If you look at awesome-cl you may surmise that Common Lisp has a bit of a dearth of libraries, but a glance at OCICL's repositories shows 79 pages worth of libraries, and Ultralisp even claims to have 2,170 projects. So while it's not at the level of C, Java, or Perl; it's nothing to be sneezed at either.

skydhash 52 minutes ago

The fact is that it's so easy to write your own code in CL, that the majority of glue code in NPM, Maven and the likes don't make sense to be written.

An example can be taken from a comparison between VS Code and Emacs. In the former, you have a whole browser engine and quite a bit of code to implement an editor on top of that. In the latter, you just have some primitive and the rest of it is LISP implementing multiple applications. LISP encourages less layers because the data structures and the language are so flexible.

kailden 18 hours ago

For clojure, you can use quil:

https://github.com/quil/quil

I’ve been using quil as I work through _The_Nature_of_Code_ by Daniel Shiffman:

https://natureofcode.com

phforms 16 hours ago

Processing is what ignited my passion for programming and Quil has become my favorite way of writing it. It is amazing that you can re-evaluate the draw/update function in a running sketch and immediately see the changes, without having to reload the whole thing.
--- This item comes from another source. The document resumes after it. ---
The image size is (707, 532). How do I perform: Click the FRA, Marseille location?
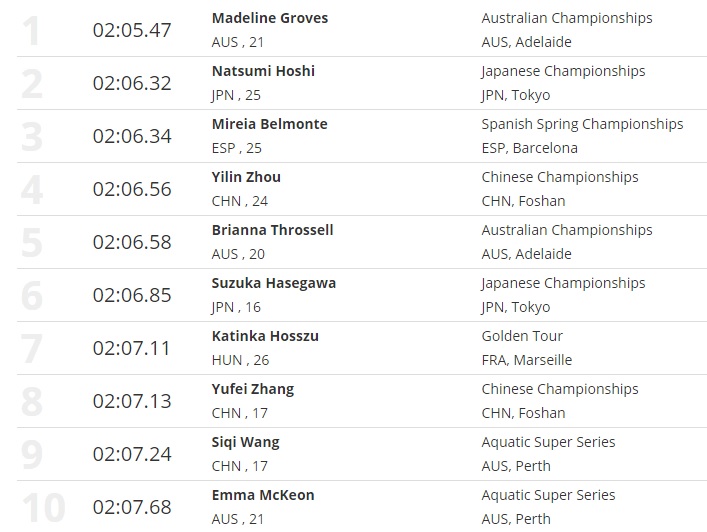click(x=526, y=360)
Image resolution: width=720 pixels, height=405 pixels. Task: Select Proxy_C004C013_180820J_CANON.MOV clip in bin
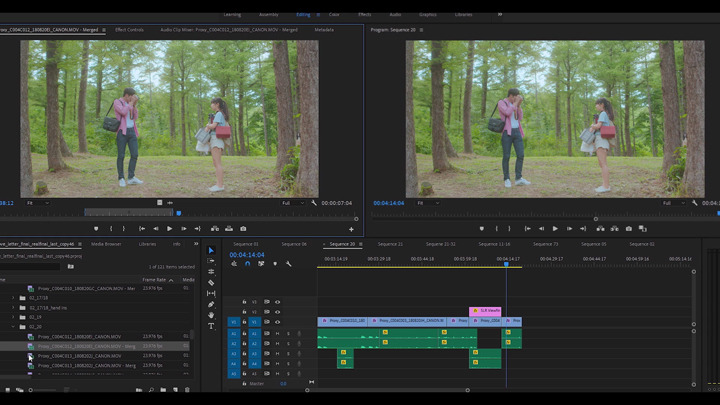(79, 356)
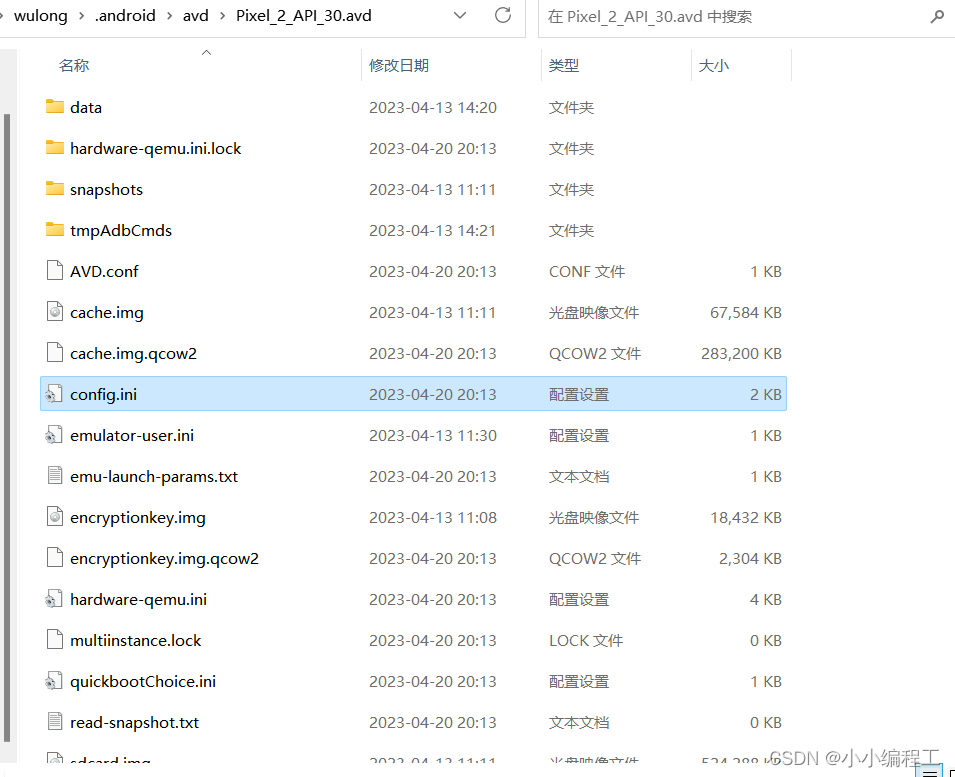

And on top of it you have the beauty of the whole Clojure Stdlib with its immutable datastructures.

I just learned that there is now a tweak mode in Processing that lets you tweak certain parameters in the code (via draggable values, etc.) while the sketch is running, which is pretty awesome for experimenting with values. However, you still have to reload the whole sketch when you want to change other parts of the code, you can’t just eval a function in the editor and get immediate feedback like in Quil.

joeevans1000 17 hours ago

Are you just mentally switching over from their code examples to Quil, or?

kailden 2 hours ago

If you mean translating from the JavaScript, yes. Quil wraps Processing. Quil did not wrap the vector library (P5.Vector) but most of vector operations are pretty easy to write in base clojure or you can use clojure.matrix. The fun(ctional)-mode lines up with passing initial state through the functions, which clojure makes easy.

z3phyr 22 hours ago

This reminds me of the excellent CEPL library (https://github.com/cbaggers/cepl). You can write live shader like programs with cepl with an OpenGL backend.

fredrikholm 8 hours ago

The author also streamed hours and hours of content using it to make increasingly complicated programs:

https://www.youtube.com/watch?v=I0kWZP9L9Kc

Wonderful CL channel in general.

nanna 4 hours ago

Baggers is also the author of SLIME: The Superior Lisp Interaction Mode for Emacs, too right?